I first fell in love with Roseanne when I watched her on one of those Barbara Walters interview specials. I loved Roseanne for two reasons. Unlike Barbra Streisand, Sally Field, Bette Midler and other divas, Roseanne didn't cry. She didn't cry when Barbara started in on the weight stuff, the trailer parks and then the weight again. This was back when Roseanne was Roseanne Barr, a very fat, pretty unhealthy looking new star. Usually a Barbara Walters interview is a chummy affair - you get the feeling the ladies have lunched. But with Roseanne you could tell Barbara was keeping her distance, didn't want to get too close to her subject, as if fat were contagious and Barbara feared for her life. The thing that made me idolise Roseanne was that she didn't apologise for being big and she didn't regret it. An emaciated Barbara looked astounded, so Roseanne said it again, that she didn't care about being skinny, that she wasn't going to starve herself anymore - that she was famous, so she could stop trying. If ever there was a more liberating moment on television, I never saw it.
Roseanne - now Arnold - is still fat, but glamourous fat. Looking more like a plump half Chinese barbie doll than a suburban Midwestern housewife, Roseanne acts out the Hollywood syndrome, in reverse. She 'made it' as a frump, and then bought herself a new face. The remarkable thing about this transformation was that it didn't affect the ratings of a show whose success was due in part to the fact that audiences wanted to see themselves when they watched television.
In a gay bar episode of her show, this metamorphosis is derided by a fey Martin Mull, who mistakes her for a drag queen doing Elizabeth Taylor (which is no small thing if done well, and Roseanne did it well.) Roseanne doing Liz doing Cleopatra. Of course it's a strange idea, that a fat woman being glamourous should look like a woman in drag - that by dragging-up she is passing as the thing she actually is and, because of her proportions, isn't accepted as. Maybe that's why Roseanne seems to do diva in a postmodern way. A working-class Judy Garland for a genderfuck generation.
This camp idolatry thing is a tad dated but the tone of My Lives is like an autobiographical Mommie Dearest. Maybe Roseanne created herself as an object of camp. She's a weird hybrid of Hollywood phenomena. I guess she's really nuts, but maybe not really, not given her talent and what she's had to deal with. Her book is great; great because she tells her real life. Here is a book by a major celebrity that tells us: I feel like killing myself every goddamn day. I have turned tricks, had my father molest both me and my daughter and I have lived through it and can tell you all about it because I know you have too. It's the same thing that makes her comedy genius.

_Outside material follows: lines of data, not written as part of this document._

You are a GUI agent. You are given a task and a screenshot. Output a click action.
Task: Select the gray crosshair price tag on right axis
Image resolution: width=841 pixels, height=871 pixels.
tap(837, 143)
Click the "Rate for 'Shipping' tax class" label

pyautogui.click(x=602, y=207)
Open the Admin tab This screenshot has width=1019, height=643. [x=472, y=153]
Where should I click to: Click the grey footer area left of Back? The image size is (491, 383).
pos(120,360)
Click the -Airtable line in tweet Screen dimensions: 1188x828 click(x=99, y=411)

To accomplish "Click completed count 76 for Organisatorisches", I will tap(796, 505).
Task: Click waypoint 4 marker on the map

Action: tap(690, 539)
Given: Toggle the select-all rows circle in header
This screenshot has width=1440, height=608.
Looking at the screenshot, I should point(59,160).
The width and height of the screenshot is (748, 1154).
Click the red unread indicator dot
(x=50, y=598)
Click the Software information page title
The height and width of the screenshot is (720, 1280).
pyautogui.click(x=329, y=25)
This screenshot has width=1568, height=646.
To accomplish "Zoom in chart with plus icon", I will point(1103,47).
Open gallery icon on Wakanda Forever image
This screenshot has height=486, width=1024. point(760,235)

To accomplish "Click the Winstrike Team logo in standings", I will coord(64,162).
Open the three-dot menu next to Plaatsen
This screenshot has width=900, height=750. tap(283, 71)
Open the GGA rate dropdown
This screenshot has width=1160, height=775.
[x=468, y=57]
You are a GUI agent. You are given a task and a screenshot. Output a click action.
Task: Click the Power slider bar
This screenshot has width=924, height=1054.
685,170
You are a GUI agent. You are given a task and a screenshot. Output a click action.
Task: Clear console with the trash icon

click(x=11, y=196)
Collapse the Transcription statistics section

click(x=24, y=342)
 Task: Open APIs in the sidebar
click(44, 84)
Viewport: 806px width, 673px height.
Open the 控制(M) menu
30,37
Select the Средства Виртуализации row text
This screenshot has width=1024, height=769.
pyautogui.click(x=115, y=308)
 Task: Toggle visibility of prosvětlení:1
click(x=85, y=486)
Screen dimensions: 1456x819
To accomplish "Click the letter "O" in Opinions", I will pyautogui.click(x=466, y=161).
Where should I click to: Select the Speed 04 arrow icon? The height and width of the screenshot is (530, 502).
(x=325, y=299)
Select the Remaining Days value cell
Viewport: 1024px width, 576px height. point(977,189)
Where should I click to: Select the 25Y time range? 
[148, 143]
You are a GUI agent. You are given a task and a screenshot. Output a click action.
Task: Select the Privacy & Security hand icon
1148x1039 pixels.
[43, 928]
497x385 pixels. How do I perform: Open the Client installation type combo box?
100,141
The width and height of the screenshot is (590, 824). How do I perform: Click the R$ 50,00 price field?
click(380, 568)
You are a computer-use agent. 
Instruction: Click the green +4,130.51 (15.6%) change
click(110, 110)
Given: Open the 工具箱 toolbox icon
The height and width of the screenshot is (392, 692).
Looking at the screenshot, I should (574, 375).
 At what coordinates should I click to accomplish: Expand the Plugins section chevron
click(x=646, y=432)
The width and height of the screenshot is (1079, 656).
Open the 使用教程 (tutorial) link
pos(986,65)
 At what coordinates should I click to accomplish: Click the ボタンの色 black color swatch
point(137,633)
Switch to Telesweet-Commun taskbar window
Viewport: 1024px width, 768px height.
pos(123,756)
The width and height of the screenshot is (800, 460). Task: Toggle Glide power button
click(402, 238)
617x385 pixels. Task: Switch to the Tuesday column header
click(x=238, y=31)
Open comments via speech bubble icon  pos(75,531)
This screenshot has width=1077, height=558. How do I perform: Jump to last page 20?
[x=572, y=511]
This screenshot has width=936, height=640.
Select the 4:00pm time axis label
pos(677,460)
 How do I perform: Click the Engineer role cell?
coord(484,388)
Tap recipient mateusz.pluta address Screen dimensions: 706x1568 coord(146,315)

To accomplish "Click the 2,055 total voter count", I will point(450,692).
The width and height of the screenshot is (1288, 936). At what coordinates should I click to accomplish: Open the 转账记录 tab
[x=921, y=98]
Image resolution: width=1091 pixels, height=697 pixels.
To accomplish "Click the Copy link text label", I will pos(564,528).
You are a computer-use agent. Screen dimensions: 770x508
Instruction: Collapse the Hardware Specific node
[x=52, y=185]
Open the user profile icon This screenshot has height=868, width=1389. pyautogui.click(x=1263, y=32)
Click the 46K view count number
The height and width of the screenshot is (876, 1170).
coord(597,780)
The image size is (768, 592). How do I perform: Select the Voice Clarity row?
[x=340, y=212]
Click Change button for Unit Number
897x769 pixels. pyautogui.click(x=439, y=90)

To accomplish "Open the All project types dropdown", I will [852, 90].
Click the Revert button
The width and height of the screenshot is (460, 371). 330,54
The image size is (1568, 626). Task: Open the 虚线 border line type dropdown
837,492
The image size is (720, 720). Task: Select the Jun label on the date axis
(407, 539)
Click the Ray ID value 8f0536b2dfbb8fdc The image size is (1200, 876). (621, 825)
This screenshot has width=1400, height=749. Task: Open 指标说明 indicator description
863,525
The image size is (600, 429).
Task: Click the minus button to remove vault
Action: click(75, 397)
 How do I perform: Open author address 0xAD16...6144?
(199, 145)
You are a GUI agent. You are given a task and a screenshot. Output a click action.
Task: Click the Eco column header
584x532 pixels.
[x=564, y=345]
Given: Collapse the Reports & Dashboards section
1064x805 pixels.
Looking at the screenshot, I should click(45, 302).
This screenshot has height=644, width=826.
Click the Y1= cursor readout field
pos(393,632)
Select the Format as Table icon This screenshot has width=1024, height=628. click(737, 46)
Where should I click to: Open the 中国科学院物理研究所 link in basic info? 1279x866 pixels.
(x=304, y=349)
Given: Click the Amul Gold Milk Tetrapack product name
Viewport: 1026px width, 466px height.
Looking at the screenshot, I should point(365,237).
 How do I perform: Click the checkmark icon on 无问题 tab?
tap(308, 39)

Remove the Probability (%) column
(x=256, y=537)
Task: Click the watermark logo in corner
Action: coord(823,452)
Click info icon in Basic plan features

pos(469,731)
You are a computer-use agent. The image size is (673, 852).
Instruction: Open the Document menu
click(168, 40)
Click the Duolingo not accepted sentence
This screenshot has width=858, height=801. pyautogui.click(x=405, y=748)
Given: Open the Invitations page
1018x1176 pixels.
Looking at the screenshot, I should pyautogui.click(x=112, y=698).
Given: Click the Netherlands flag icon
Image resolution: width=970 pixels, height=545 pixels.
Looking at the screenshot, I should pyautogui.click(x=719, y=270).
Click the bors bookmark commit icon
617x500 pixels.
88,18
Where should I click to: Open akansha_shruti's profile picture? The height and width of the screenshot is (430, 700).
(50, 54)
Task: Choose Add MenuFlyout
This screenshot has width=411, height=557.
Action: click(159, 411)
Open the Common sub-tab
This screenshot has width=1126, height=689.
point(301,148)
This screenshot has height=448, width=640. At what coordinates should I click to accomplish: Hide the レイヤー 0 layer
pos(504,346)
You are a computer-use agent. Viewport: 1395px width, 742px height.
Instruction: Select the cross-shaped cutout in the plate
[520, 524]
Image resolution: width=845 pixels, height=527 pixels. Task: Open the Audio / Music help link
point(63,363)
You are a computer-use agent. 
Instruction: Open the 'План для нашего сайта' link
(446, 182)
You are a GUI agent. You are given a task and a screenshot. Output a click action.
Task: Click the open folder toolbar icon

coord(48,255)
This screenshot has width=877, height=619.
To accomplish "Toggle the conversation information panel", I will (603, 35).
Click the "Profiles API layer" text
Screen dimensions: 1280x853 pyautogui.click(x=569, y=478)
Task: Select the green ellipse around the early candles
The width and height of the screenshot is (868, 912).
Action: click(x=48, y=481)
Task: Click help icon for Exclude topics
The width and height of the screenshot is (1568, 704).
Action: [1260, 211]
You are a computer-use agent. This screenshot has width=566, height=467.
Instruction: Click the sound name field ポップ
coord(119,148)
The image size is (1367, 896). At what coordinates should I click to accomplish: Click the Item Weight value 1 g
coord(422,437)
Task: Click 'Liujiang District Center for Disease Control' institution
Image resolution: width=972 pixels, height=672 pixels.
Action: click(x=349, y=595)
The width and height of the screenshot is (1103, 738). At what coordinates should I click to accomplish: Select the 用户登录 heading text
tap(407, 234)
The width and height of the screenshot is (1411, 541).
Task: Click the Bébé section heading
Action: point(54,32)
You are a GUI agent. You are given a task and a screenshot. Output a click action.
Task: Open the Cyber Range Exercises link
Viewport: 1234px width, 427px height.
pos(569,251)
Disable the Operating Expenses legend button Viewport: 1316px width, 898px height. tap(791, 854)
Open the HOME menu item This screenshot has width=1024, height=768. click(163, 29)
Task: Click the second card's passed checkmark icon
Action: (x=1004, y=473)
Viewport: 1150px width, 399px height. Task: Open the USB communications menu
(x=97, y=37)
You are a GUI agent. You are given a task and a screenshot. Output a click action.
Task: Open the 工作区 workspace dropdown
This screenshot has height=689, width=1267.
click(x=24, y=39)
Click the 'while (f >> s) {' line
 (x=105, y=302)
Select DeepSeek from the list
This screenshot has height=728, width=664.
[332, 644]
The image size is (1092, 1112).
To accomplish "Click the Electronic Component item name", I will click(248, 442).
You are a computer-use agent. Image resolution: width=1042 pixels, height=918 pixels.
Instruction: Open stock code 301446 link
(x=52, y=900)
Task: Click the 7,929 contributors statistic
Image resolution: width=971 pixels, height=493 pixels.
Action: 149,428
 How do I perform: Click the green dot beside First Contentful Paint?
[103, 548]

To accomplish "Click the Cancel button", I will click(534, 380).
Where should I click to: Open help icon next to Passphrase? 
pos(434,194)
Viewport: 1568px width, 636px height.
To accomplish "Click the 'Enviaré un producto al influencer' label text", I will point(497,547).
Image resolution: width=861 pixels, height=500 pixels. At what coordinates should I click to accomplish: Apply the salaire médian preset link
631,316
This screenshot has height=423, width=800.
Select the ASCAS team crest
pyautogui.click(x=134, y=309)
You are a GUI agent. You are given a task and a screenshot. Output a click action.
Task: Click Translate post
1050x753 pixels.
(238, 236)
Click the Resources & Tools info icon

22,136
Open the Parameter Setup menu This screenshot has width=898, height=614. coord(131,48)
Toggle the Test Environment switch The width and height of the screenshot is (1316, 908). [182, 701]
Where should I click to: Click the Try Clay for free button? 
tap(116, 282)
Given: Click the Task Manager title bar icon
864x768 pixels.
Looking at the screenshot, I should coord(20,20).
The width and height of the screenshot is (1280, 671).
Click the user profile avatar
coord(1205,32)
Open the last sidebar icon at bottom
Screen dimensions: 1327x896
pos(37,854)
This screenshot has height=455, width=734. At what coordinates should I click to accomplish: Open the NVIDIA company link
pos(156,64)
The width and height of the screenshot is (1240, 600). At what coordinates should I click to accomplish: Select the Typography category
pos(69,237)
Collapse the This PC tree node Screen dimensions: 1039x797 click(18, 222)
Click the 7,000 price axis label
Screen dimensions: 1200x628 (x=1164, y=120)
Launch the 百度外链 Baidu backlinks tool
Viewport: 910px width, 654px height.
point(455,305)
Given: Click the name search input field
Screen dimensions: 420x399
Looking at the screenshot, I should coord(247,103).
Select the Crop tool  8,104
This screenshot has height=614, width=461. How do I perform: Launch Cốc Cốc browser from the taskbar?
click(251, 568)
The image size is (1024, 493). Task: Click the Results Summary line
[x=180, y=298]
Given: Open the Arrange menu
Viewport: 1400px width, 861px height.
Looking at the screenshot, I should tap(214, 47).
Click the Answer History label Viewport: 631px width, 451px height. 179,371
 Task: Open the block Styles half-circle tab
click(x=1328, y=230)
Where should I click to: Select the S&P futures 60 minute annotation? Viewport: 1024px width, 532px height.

I like Roseanne's idea that we all come from some kind of white trash parlour, and because she's the biggest and the loudest, she's gonna blurt it all over town. She's gonna clean house, even if it's the one she was born in. When I tell a friend about really worshipping Roseanne, she asks me if I think maybe she lies or exaggerates, like the stuff with her parents or her latest divorce scare. Well maybe, I tell her, don't we all? Actually, it's even more comforting to watch a famous person resort to the same kind of miserable attention-starved behaviour as the rest of us. But later on in the day, I take it back. I think every word is true, because it wouldn't affect me if it wasn't. When I watch her show - and this book and her off camera escapades are all part of Her Show - I feel like I am looking at the moon. You know when you are looking at the moon and you wonder about all the other people looking at it in other places and you wonder if they are seeing or feeling the same thing? And then you don't feel so alone? It's like that.